Return True if all files exist in specified path.

unihan_tabular.process.filter_manifest(files)

Return filtered UNIHAN_MANIFEST from list of file names.

unihan_tabular.process.get_fields(d)

Return list of fields from dict of {filename: [‘field’, ‘field1’]}.

unihan_tabular.process.get_parser()

Return argparse.ArgumentParser instance for CLI.

Returns:argument parser for CLI use.
Return type:argparse.ArgumentParser
unihan_tabular.process.has_valid_zip(zip_path)

Return True if valid zip exists.

Parameters:zip_path (str) – absolute path to zip
Returns:True if valid zip exists at path
Return type:bool
unihan_tabular.process.in_fields(c, fields)

Return True if string is in the default fields.

unihan_tabular.process.listify(data, fields)

Convert tabularized data to a CSV-friendly list.

Parameters:data (list) – List of dicts
Params fields:keys/columns, e.g. [‘kDictionary’]
unihan_tabular.process.load_data(files)

Extract zip and process information into CSV’s.

Parameters:files (list) –
Return type:str
Returns:string of combined data from files
unihan_tabular.process.normalize(raw_data, fields)

Return normalized data from a UNIHAN data files.

Parameters:
  • raw_data (str) – combined text files from UNIHAN
  • fields (list) – list of columns to pull
Returns:

list of unihan character information

Return type:

list

unihan_tabular.process.not_junk(line)

Return False on newlines and C-style comments.
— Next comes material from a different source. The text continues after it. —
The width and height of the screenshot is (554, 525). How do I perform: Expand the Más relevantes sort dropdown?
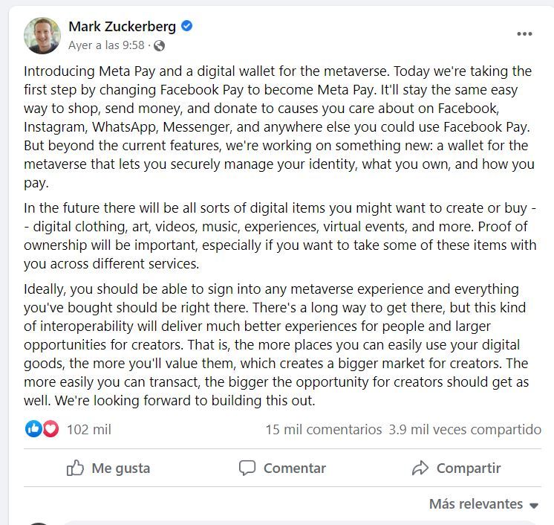pos(483,503)
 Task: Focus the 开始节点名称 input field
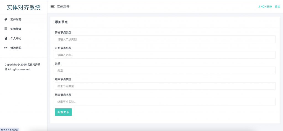pos(165,55)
unihan_tabular.process.zip_has_files(files, zip_file)

Return True if zip has the files inside.

Parameters:
  • files (list) – list of files inside zip
  • zip_file (zipfile.ZipFile) – zip file to look inside.
Returns:

True if files inside of :py:meth:`zipfile.ZipFile.namelist().

Return type:

bool

Utility and helper methods for script.

util

unihan_tabular.util.ucn_to_unicode(ucn)

Return a python unicode value from a UCN.

Converts a Unicode Universal Character Number (e.g. “U+4E00” or “4E00”) to Python unicode (u’u4e00’)

unihan_tabular.util.ucnstring_to_python(ucn_string)

Return string with Unicode UCN (e.g. “U+4E00”) to native Python Unicode (u’u4e00’).

unihan_tabular.util.ucnstring_to_unicode(ucn_string)

Return ucnstring as Unicode.

Test helpers functions for downloading and processing Unihan data.